Nico Schlotterbeck erklärte, dass er selbst nach dem Abpfiff keine Erklärung erhalten habe, warum er von der Bank aus beim Ausscheiden von Borussia Dortmund in der Königsklasse die Rote Karte kassiert hatte. "Noch nach Spielende" konnte ihm der Schiedsrichter keine Beweggründe mitteilen, teilte Schlotterbeck auf Instagram mit, nach der 1:4 Niederlage (0:2) gegen Atalanta Bergamo.

Das Verpassen des Viertelfinals in der Champions League habe ihn "sehr tief getroffen". Im Tumult vor dem entscheidenden Elfmeter hatte Schlotterbeck die Rote Karte vom Schiedsrichter José María Sánchez Martínez erhalten.

"Als ungefähr zehn Atalanta Spieler gleichzeitig hochgesprungen und laut protestiert hatten, stand ich auch auf und forderte sie auf, sich wieder zu setzen. Mehr war nicht", berichtete der Verteidiger aus Dortmund: "Keine Beleidigungen, keine Respektlosigkeit oder Ähnliches."

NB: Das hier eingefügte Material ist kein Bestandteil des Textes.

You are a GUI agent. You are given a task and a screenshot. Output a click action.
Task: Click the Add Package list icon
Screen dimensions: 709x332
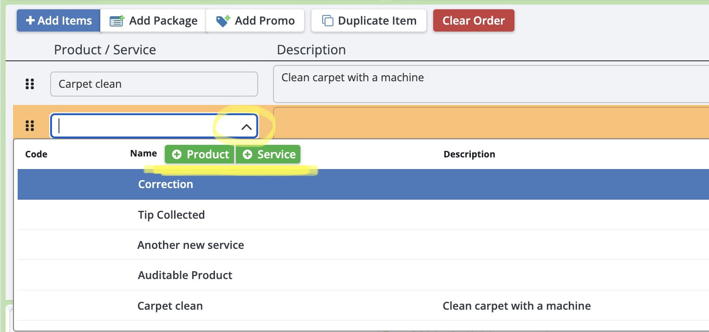(x=117, y=21)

Der Trainer Niko Kovac wunderte sich ebenfalls. "Aus meiner Sicht war da nichts dran", meinte er. Allerdings habe Schlotterbeck den Dortmunder Bereich verlassen, was man ihm "vielleicht ankreiden" könne, da "als Trainer die Coaching Zone des Gegners nicht betreten werden darf. Vermutlich lag es daran."